• **Given exercise**
How many of the lines below contain the string "screenshot"? Give only the number.

• **Extracted records**
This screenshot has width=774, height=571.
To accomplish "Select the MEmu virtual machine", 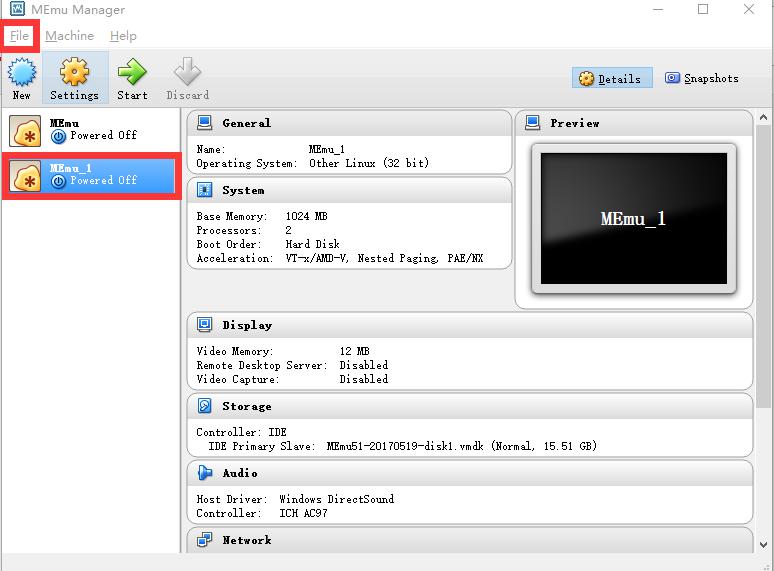I will point(90,130).
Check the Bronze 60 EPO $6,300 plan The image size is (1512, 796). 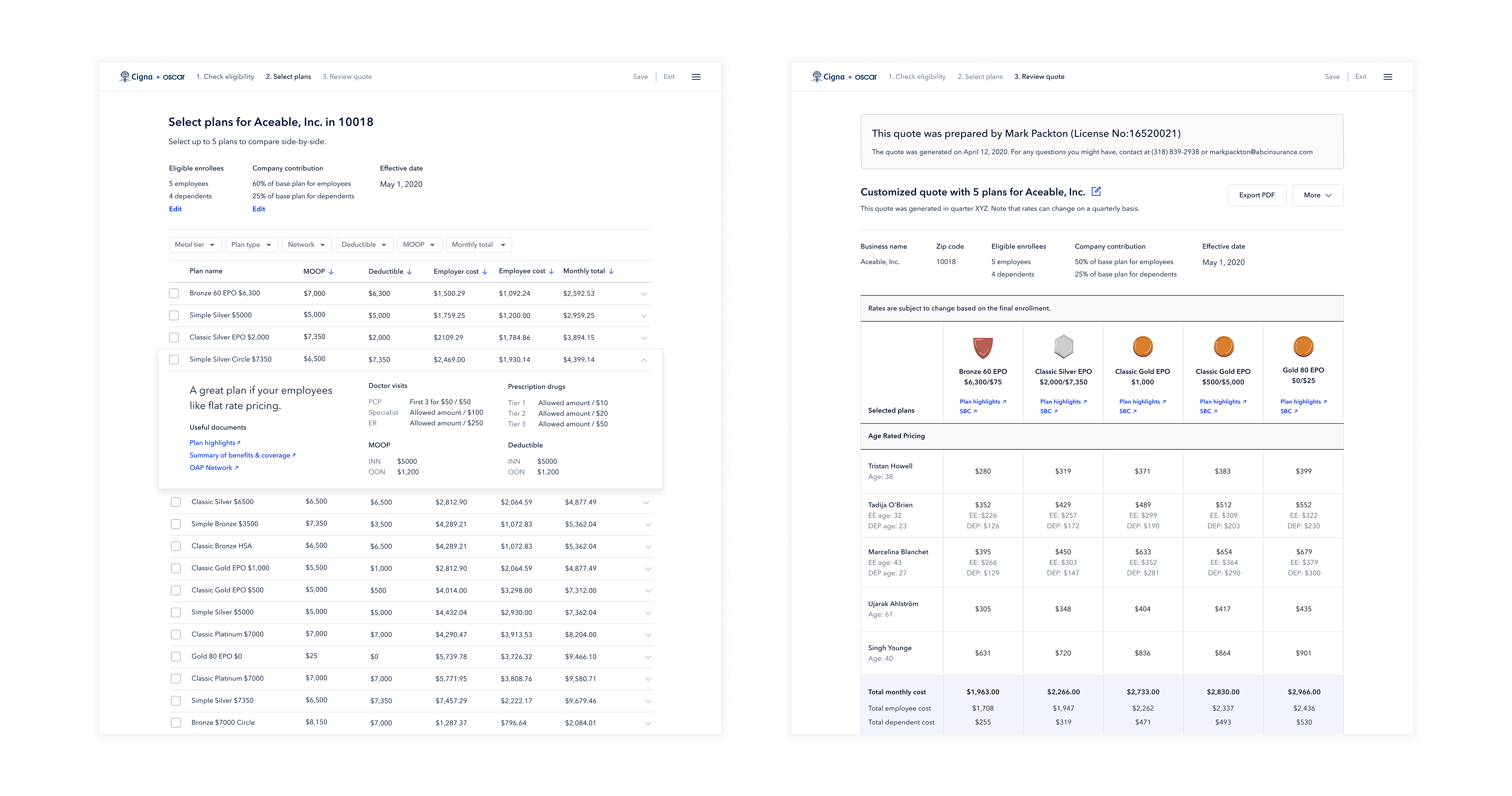point(174,293)
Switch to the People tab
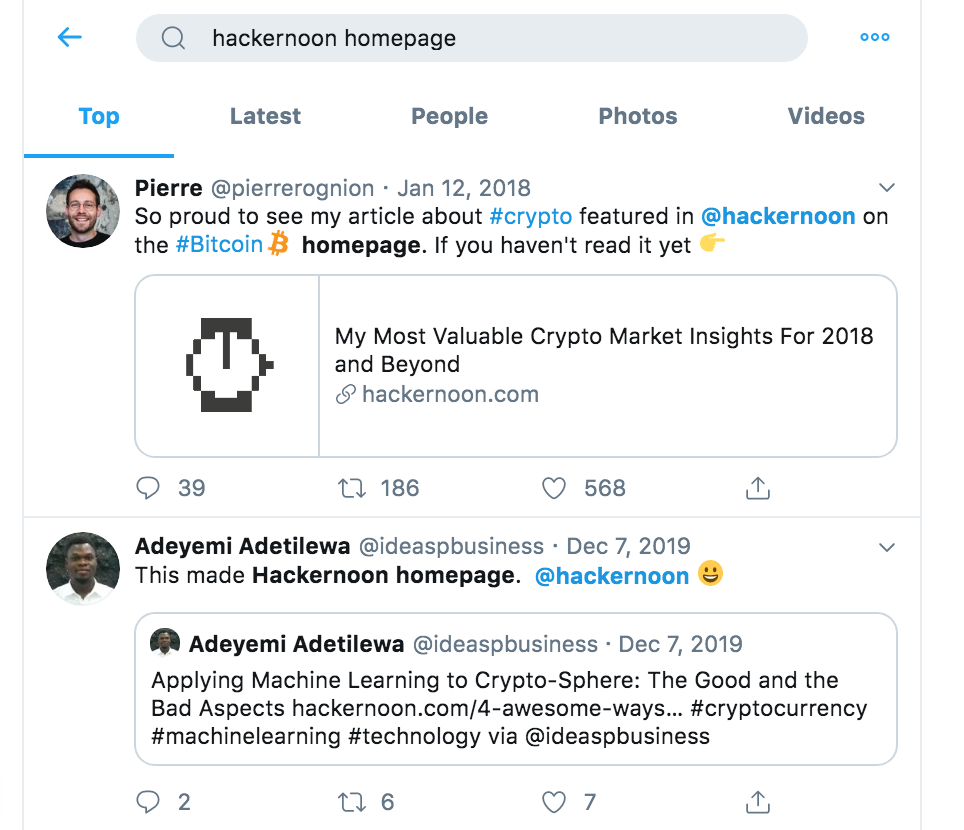 (x=449, y=116)
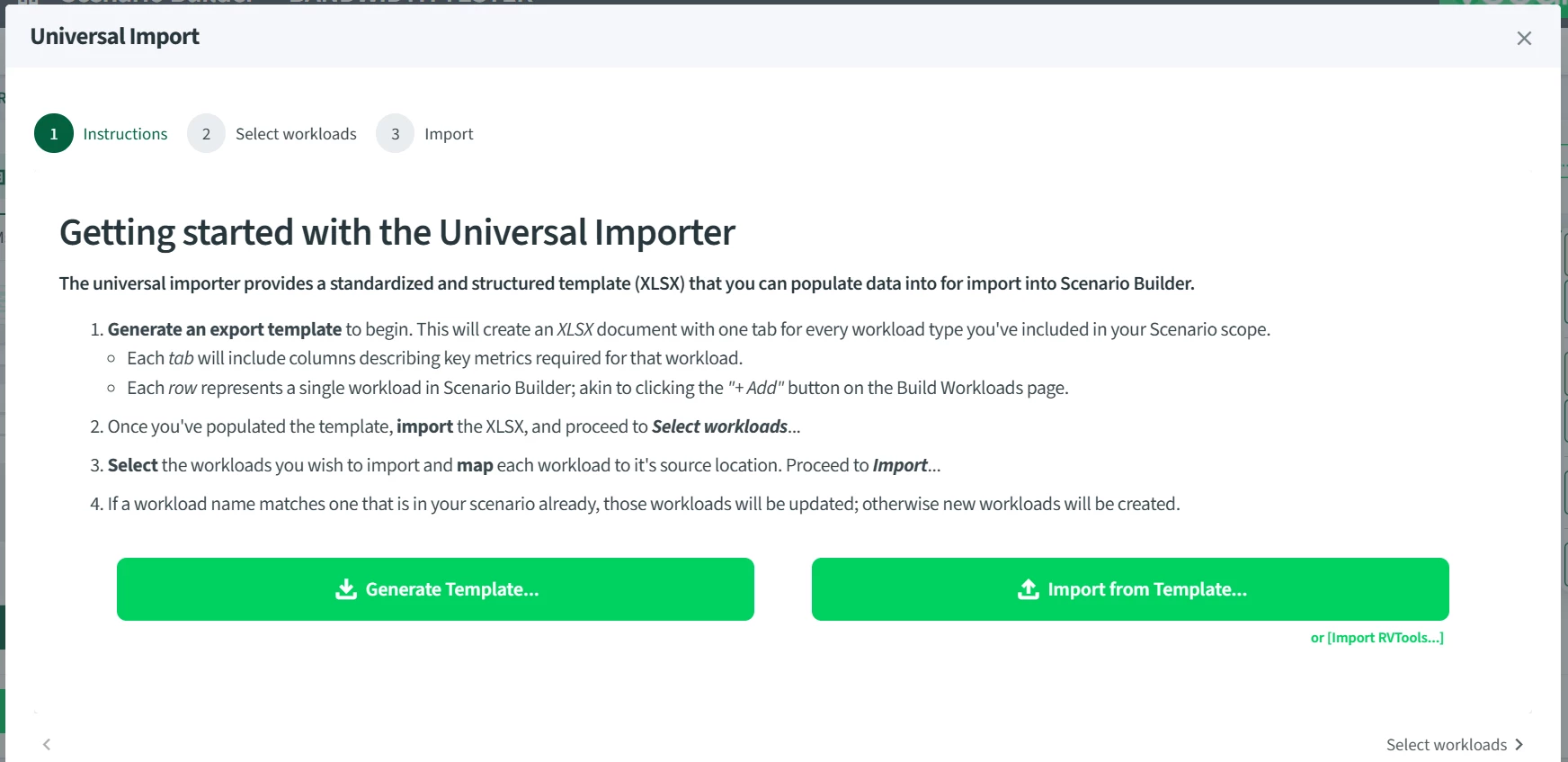Click the Getting started with Universal Importer heading
The width and height of the screenshot is (1568, 762).
[x=396, y=232]
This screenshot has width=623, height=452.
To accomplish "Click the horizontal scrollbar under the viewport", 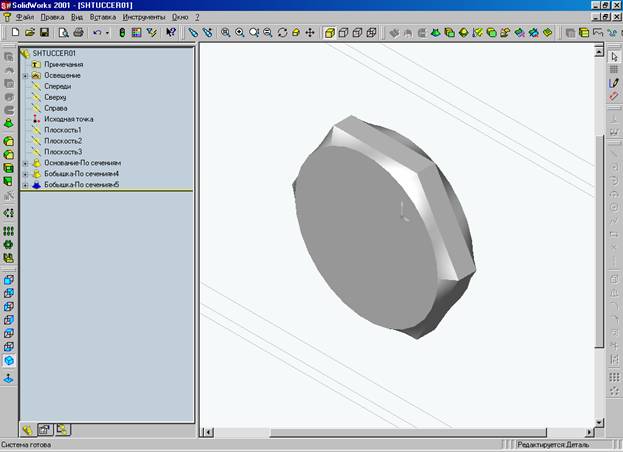I will pyautogui.click(x=400, y=432).
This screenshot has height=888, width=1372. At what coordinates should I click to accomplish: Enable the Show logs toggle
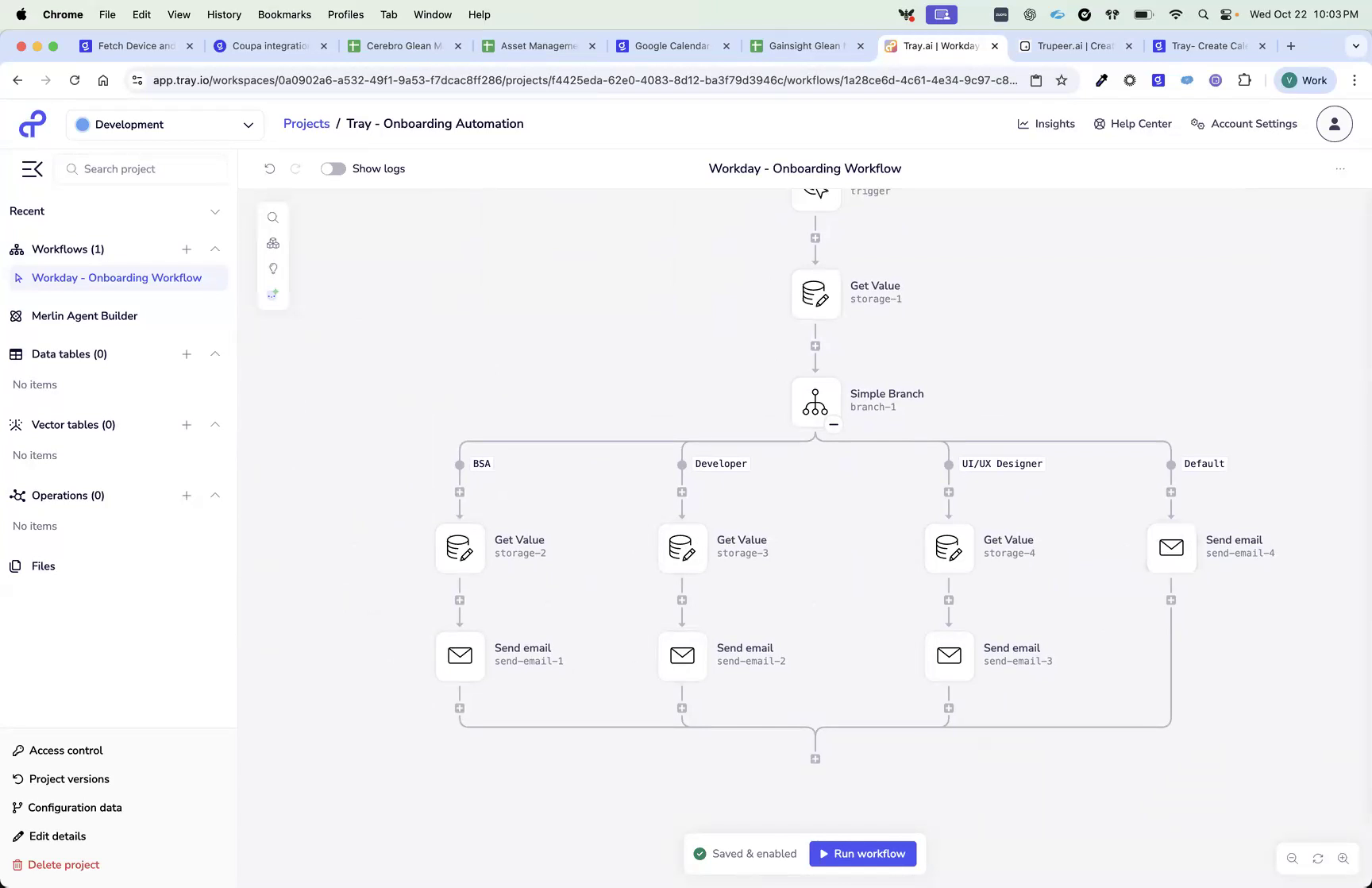click(333, 168)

• **The result**
4